At the time of the Fourth Crusade, the Latins were able to break the walls of Constantinople and captured the capital of the Byzantine Empire in 1204 A. D until 1261 less than a century of captivity when the Byzantine forces reclaimed the capital. At the height of captivity, however, Constantinople was greatly diminished in terms of wealth and infrastructure as the invading forces plundered precious jewels and any other item they deemed were of sufficient value. The entire population diminished to half a hundred thousand during that time, and the citizens suffered greatly from famine. In 1396, the Ottoman Turks captured Constantinople and built a fort on the Asian side of the Bosporus Sea in order to hinder aid from reaching the city. However, the capital would not fall for a few more years.
On the 29th day of May, the Ottoman leader Mehmed was able to tear down the city walls and penetrate the city which ultimately signalled the fall of the era of Constantinople’s Christian church and the commencement of Muslim rule over the land. Apparently, the Muslims transformed the Haghia Sophia into a Muslim temple. In 1457, the capital of the Byzantine Empire was already known as Istanbul which later became the central point of the Ottoman Empire. Mehmed began to repopulate the city after the siege and within a few years time, Istanbul gained a considerable increase in population, roughly amounting to approximately 50,000 inhabitants.
Ottoman Istanbul was able to achieve its peak during the reign of Suleyman the Magnificent, and perhaps the most notable buildings ever to be erected during those times, roughly amounting to 300 buildings, were the creations of chief architect Sinan. These efforts to restructure Ottoman Istanbul were significant as it signalled the dawning of a new Istanbul, one which is uniquely Ottoman in identity. Throughout time, Ottoman Istanbul opened its doors to the outside world in order to obtain a harmonious relationship with the other cities and states.

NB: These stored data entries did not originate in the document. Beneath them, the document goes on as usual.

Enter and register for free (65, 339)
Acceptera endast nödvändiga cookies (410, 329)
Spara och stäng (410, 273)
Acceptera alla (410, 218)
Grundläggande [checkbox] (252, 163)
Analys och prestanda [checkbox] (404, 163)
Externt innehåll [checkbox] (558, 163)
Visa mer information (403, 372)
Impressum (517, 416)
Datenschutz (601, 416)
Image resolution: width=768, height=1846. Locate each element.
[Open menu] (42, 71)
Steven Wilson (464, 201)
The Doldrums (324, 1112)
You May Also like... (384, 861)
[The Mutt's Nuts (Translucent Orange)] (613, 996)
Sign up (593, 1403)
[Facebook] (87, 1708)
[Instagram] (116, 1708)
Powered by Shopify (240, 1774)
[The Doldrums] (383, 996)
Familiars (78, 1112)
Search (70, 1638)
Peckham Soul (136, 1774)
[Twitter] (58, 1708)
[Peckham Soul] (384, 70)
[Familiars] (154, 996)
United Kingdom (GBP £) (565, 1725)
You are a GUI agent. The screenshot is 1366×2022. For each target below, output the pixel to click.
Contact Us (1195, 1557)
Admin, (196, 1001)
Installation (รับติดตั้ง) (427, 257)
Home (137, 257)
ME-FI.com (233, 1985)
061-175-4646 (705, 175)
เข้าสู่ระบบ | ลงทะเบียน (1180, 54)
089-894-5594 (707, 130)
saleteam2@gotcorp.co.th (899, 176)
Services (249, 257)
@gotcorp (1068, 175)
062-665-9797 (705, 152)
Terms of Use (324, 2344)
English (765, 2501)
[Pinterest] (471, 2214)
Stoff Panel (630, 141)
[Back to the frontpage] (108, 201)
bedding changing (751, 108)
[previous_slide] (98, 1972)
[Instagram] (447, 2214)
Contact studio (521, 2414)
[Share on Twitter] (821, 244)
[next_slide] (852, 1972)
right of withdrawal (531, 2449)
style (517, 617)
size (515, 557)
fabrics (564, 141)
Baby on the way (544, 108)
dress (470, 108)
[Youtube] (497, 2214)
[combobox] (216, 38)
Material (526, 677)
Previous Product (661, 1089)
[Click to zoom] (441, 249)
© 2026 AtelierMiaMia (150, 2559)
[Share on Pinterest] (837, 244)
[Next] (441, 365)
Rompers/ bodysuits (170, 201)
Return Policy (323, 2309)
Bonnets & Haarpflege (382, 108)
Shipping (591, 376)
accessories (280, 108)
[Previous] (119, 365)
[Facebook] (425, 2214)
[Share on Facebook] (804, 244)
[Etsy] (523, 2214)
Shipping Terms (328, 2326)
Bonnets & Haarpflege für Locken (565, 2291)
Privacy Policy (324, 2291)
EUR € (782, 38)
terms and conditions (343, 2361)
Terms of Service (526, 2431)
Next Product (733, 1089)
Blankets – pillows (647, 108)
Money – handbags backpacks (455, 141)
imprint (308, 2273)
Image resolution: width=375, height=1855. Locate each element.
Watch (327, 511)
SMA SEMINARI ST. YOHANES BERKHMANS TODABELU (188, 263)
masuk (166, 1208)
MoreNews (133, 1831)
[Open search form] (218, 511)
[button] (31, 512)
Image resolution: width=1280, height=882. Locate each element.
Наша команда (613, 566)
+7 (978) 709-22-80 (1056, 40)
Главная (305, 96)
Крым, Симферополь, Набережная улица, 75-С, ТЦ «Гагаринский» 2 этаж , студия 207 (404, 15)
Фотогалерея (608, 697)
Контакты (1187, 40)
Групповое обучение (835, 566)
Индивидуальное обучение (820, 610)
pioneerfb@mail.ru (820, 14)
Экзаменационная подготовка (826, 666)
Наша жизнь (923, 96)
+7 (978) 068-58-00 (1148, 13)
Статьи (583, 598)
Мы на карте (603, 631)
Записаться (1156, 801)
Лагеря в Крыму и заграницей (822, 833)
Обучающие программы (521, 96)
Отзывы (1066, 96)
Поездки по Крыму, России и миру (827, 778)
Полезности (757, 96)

This resulted to the expansion of the city’s population, now having a mixture of different races such as Jews, Christians, Armenians and other citizens. Influence on Ottoman Istanbul rule was apparently being influenced by many different forces from these races. Eventually, Istanbul became influenced with the modernization of the world. Europeans began to build a railroad system which connects the whole continent with Istanbul by the 1870s. As a result, the Ottoman empire became placed under the debt of European powers.
These would later result to power struggles from within the empire, complicated all the more by the struggling influences from the Europeans to whom they were indebted with. In consequence, these developments in the Ottoman empire especially in Istanbul uring the nineteenth and early twentieth centuries would signal the downfall of the Ottoman empire and would mark the commencement of the Turkish Republic. Today, Istanbul remains as a fervent reminder of how a city once so powerful became so absorbed into the desire for power which led to its own subjugation and diminishment of power in the following years.